In brief: The Australian Privacy Commissioner has released a report into the Department of Immigration and Border Protection having breached the privacy of asylum seekers in February 2014. Partner Michael Pattison (view CV) and Associate Priyanka Nair report on the Commissioner's findings and the lessons for all organisations on taking 'reasonable steps' to protect the personal information which they hold.
HOW DOES IT AFFECT YOU?
- The report made a number of findings which should be considered by all organisations in assessing whether their practices and procedures comply with the obligations under the Privacy Act 1988 (Cth), as follows.
- It is not sufficient to have security policies that identify particular privacy risks unless the organisation also has processes and procedures in place to mitigate those risks.
- Where a security policy recommends that particular steps be taken, the reason for that recommendation should be given.
- Materials should be de-identified wherever possible so as to minimise the risks of the individual's identity being inadvertently revealed.
- Special care needs to be taken when any material is being prepared for publication in an online environment.
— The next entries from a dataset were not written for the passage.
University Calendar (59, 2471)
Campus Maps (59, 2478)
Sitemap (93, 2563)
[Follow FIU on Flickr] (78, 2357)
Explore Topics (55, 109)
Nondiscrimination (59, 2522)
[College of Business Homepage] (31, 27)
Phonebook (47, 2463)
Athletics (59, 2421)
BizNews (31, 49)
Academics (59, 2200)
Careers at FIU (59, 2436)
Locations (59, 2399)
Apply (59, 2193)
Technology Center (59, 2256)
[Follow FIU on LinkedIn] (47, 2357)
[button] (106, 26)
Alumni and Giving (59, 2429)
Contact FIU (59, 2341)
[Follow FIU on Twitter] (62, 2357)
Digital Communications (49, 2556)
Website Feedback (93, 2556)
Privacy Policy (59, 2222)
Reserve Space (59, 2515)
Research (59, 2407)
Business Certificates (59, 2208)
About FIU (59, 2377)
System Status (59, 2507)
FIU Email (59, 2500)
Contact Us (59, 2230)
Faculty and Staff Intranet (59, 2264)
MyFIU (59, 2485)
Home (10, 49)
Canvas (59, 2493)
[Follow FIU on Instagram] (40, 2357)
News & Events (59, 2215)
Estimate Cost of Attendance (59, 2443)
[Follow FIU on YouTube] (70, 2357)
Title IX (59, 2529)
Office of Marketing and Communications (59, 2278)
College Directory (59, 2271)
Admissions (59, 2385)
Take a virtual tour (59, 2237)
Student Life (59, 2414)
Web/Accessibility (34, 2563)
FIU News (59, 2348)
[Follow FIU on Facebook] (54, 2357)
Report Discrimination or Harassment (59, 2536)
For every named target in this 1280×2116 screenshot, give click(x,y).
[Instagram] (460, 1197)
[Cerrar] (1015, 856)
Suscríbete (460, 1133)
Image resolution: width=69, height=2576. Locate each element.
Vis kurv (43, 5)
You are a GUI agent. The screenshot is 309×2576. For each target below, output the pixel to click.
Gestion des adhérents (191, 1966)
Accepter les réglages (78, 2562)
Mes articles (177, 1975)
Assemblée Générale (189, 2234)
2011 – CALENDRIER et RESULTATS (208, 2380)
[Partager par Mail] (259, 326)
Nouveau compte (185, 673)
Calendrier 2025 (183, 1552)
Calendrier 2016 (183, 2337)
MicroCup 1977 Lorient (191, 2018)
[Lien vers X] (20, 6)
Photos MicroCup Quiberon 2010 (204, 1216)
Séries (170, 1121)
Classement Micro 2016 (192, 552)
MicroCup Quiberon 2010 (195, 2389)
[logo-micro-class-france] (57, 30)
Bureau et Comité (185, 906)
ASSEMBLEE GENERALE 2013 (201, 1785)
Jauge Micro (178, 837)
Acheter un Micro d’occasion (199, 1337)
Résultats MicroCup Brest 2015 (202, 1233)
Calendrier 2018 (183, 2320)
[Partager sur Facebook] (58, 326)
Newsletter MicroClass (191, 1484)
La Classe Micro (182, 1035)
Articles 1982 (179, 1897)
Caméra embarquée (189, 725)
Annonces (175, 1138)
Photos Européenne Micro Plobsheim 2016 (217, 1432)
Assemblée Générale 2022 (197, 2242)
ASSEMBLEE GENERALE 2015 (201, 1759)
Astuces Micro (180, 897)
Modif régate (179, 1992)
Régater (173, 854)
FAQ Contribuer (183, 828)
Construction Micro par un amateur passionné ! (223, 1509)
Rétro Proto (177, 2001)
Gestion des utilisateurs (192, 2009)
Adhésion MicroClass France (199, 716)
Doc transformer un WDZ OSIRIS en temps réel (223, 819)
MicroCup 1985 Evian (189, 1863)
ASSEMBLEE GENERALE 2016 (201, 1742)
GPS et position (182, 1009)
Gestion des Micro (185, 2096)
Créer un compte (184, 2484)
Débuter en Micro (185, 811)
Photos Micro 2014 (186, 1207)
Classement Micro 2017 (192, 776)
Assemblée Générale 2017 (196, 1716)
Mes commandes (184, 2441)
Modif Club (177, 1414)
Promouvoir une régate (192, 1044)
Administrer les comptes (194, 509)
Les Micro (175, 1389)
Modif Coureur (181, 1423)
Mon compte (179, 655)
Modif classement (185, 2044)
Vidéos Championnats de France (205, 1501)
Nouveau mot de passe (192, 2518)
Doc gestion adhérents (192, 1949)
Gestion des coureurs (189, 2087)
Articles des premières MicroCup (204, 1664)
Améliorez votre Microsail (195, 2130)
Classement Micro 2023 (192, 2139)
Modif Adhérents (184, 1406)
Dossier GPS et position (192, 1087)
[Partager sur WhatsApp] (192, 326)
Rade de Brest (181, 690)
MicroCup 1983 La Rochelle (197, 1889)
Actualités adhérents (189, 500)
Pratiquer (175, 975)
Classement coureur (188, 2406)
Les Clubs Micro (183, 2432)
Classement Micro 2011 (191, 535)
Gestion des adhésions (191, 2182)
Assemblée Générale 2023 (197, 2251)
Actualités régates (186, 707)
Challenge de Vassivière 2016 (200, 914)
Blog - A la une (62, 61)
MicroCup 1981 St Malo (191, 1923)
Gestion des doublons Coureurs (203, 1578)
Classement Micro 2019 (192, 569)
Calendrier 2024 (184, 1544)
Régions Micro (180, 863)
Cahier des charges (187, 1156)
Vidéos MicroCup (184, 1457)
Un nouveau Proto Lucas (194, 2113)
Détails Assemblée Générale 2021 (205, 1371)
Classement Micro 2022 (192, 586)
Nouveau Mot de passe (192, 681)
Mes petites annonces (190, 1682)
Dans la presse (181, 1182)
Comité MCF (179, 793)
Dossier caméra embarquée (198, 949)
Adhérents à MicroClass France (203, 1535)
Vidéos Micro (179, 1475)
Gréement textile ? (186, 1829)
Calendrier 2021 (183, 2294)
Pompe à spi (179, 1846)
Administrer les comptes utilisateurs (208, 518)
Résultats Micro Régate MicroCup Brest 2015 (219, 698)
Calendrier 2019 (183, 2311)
Due to the nature of the online environment, once a privacy breach occurs it can be very difficult to rectify all the consequences of the breach.
- Prompt action will be needed in order to deal with the consequences of a privacy breach. The Commissioner was critical of the fact that the Department of Immigration and Border Protection (the Department) took 13 days to request the removal of the material from an internet archive.
In February 2014, the Department published a Microsoft Word version of its Immigration Detention and Community Statistics Summary (the Detention Report). The Word version contained a number of graphs. Unfortunately, the Excel spreadsheet used to generate those graphs was embedded in the report, making its details accessible by those who accessed the report. The embedded Excel spreadsheet contained the names and details of approximately 9,250 asylum seekers, including reasons why the individuals were deemed to be unlawful.
The Department was notified by the media that the Detention Report contained those details at 9.15am on 19 February 2014. The Department removed the Detention Report from its website by 10am that same day, by which time it had been available on the Department's website for 8½ days.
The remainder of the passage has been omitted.